# Exercise 1.3 - Scatter plots
prepared by M.Hauser

In this exercise we will learn how to create scatter plots.

In [None]:
import matplotlib.pyplot as plt

import numpy as np
import netCDF4 as nc

In [None]:
% matplotlib inline

## Create sample data

In [None]:
N = 50
x = np.random.rand(N)
y = np.random.rand(N)

## Climtological Station Data for Switzerland - Temperature & Precip

We use data of the 14 swiss weather stations avaliable from [MeteoSwiss](http://www.meteoswiss.admin.ch/home/climate/past/homogenous-monthly-data.html).

The data has already been [retrieved and postprocessed](../data/prepare_data_MCH.ipynb).

We load the climatology of temperature and precipitation.
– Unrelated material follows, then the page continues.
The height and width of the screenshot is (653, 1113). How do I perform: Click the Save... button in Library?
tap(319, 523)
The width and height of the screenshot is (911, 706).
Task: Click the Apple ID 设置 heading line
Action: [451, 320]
We also load the outline of Switzerland in lon/ lat coordinates.

In [None]:
# load outline of switzerland

import netCDF4 as nc

fN = '../data/outline_switzerland.nc'

with nc.Dataset(fN) as ncf:
    
    lon_ch = ncf.variables['lon'][:]
    lat_ch = ncf.variables['lat'][:]

# =====================================
    
# load climatological station data

fN = '../data/MCH_clim.nc'
with nc.Dataset(fN) as ncf:
    
    lon = ncf.variables['lon'][:]
    lat = ncf.variables['lat'][:]
    
    temp = ncf.variables['temp'][:]
    prec = ncf.variables['prec'][:]
    station = ncf.variables['station'][:]

## Scatterplot

using `plt.scatter(x, y)` we can create a simple scatterplot:


In [None]:
plt.scatter(x, y)

### Exercise

 * Plot the position (`lon`, `lat`) of the meteorological stations

In [None]:
# start with the outline of switzerland

f, ax = plt.subplots()
ax.plot(lon_ch, lat_ch)

# code here



### Solution

In [None]:
# start with the outline of switzerland

f, ax = plt.subplots()
ax.plot(lon_ch, lat_ch)

ax.scatter(lon, lat)



## Markers

pyplot offers a great [range of markers](https://matplotlib.org/api/markers_api.html). They can be set with the `marker` keyword. Note that you can only specify one set of markers per `plt.scatter` command.

In [None]:
plt.scatter(x, y, marker='d')

## Scatterplot with `plt.plot`

Note that we can create a scatterplot with `plt.plot`, if we set the linestyle to `''`, and the marker to `'o'`. Indeed, I often use this and not plt.scatter. Using `plt.plot` is faster than using `plt.scatter`. However, there are some things that can only be done with `scatter` - see examples below.

In [None]:
plt.plot(x, y, marker='o', linestyle='')

There are many properties you can set to adjust your scatterplot:

In [None]:
plt.plot(x, y, 
         linestyle='',
         marker='s',
         markersize=12,
         markerfacecolor='0.75',
         markeredgecolor='green',
         markeredgewidth=2)

## Colors

Colors can be set with the `colors` or `c` keyword - however these keywords are not equal in their functionality. Both can take a list of colors (e.g. `['r', 'g', 'b']`). If there are more datapoints than colors, they get repeated.

In [None]:
colors = ['r', 'g', 'b']

f, axes = plt.subplots(1, 2)

ax = axes[0]
ax.scatter(x, y, color=colors)
ax.set_title('color=colors')

ax = axes[1]
ax.scatter(x, y, c=colors)
ax.set_title('c=colors')

plt.setp(axes, aspect='equal');

## Mapping colors

However `c` can also take values, then the color of each point is according to the given value.

In [None]:
values = np.random.rand(N) * 100

f, ax = plt.subplots()

h = ax.scatter(x, y, c=values)

f.colorbar(h)

In [None]:
plt.scatter?

## Colorbar

This is the first time we added a colorbar. Because colorbar is a new `axes` instance, it is a function of the figure (`f.colorbar`), but you can also call it as `plt.colorbar`. Colorbars take a `mappable` argument - so that they know which colors and data range to display. `scatter` returns such a `mappable`, I usually call it `h` (for handle). Other plot functions that return a `mappable` are e.g. pcolormesh or contourf (see later).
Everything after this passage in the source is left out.